Copy the following records line for line, without changing anything.

* Start Records shown *

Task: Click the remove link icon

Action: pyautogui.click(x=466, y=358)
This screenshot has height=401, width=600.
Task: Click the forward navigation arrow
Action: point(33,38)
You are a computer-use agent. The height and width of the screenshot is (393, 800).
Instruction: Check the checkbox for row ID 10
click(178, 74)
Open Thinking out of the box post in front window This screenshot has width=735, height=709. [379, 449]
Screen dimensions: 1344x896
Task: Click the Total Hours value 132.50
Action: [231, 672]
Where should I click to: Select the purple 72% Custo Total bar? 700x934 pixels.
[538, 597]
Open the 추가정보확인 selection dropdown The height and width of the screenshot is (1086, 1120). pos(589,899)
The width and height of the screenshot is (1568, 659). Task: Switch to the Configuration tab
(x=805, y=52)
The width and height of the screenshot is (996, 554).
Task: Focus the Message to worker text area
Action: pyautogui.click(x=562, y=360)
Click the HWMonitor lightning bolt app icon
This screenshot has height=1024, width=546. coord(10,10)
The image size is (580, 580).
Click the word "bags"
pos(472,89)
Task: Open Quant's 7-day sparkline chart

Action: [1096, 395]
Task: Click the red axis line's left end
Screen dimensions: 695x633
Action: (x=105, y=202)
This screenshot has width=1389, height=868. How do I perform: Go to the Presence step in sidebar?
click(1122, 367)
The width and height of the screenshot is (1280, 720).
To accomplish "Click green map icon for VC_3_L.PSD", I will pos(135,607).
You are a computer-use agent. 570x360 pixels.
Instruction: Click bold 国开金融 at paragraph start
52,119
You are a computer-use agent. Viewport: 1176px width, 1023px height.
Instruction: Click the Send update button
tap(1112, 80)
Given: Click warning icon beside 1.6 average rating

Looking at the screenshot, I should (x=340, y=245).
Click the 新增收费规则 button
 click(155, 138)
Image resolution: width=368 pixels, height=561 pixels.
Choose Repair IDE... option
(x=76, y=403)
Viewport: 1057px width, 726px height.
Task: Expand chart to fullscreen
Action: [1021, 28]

* End Records shown *

* _Task response_
Task: Click the remove link icon

Action: pyautogui.click(x=466, y=358)
This screenshot has height=401, width=600.
Task: Click the forward navigation arrow
Action: point(33,38)
You are a computer-use agent. The height and width of the screenshot is (393, 800).
Instruction: Check the checkbox for row ID 10
click(178, 74)
Open Thinking out of the box post in front window This screenshot has width=735, height=709. [379, 449]
Screen dimensions: 1344x896
Task: Click the Total Hours value 132.50
Action: [231, 672]
Where should I click to: Select the purple 72% Custo Total bar? 700x934 pixels.
[538, 597]
Open the 추가정보확인 selection dropdown The height and width of the screenshot is (1086, 1120). pos(589,899)
The width and height of the screenshot is (1568, 659). Task: Switch to the Configuration tab
(x=805, y=52)
The width and height of the screenshot is (996, 554).
Task: Focus the Message to worker text area
Action: pyautogui.click(x=562, y=360)
Click the HWMonitor lightning bolt app icon
This screenshot has height=1024, width=546. coord(10,10)
The image size is (580, 580).
Click the word "bags"
pos(472,89)
Task: Open Quant's 7-day sparkline chart

Action: [1096, 395]
Task: Click the red axis line's left end
Screen dimensions: 695x633
Action: (x=105, y=202)
This screenshot has width=1389, height=868. How do I perform: Go to the Presence step in sidebar?
click(1122, 367)
The width and height of the screenshot is (1280, 720).
To accomplish "Click green map icon for VC_3_L.PSD", I will pos(135,607).
You are a computer-use agent. 570x360 pixels.
Instruction: Click bold 国开金融 at paragraph start
52,119
You are a computer-use agent. Viewport: 1176px width, 1023px height.
Instruction: Click the Send update button
tap(1112, 80)
Given: Click warning icon beside 1.6 average rating

Looking at the screenshot, I should (x=340, y=245).
Click the 新增收费规则 button
 click(155, 138)
Image resolution: width=368 pixels, height=561 pixels.
Choose Repair IDE... option
(x=76, y=403)
Viewport: 1057px width, 726px height.
Task: Expand chart to fullscreen
Action: [1021, 28]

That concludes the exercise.